*Action item*: Below are records; copy every line in them that holds the word "with".
== == ==
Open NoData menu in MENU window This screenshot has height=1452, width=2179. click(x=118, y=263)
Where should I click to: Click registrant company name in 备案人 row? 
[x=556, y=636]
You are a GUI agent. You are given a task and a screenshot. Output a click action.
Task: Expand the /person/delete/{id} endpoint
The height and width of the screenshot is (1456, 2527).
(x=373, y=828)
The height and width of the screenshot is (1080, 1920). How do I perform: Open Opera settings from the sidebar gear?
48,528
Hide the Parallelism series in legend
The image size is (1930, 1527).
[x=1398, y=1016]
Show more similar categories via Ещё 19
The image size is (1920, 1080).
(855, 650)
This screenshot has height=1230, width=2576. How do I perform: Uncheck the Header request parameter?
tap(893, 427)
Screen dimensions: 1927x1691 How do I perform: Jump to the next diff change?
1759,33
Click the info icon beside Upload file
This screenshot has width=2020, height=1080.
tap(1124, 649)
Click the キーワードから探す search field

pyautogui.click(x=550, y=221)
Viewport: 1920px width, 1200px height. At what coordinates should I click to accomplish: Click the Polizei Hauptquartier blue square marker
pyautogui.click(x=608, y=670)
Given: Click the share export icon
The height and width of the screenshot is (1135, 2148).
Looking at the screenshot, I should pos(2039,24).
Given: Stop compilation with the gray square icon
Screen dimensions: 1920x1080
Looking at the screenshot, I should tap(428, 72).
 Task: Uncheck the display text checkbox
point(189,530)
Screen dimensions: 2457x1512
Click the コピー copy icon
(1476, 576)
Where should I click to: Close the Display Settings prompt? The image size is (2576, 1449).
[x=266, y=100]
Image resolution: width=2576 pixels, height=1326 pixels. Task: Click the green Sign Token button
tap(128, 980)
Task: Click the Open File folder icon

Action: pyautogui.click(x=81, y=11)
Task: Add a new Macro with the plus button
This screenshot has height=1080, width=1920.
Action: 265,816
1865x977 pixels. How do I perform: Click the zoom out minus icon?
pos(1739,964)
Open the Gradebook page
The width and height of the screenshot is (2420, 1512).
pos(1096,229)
== == ==
*Answer space*:
Given: Stop compilation with the gray square icon
Task: Add a new Macro with the plus button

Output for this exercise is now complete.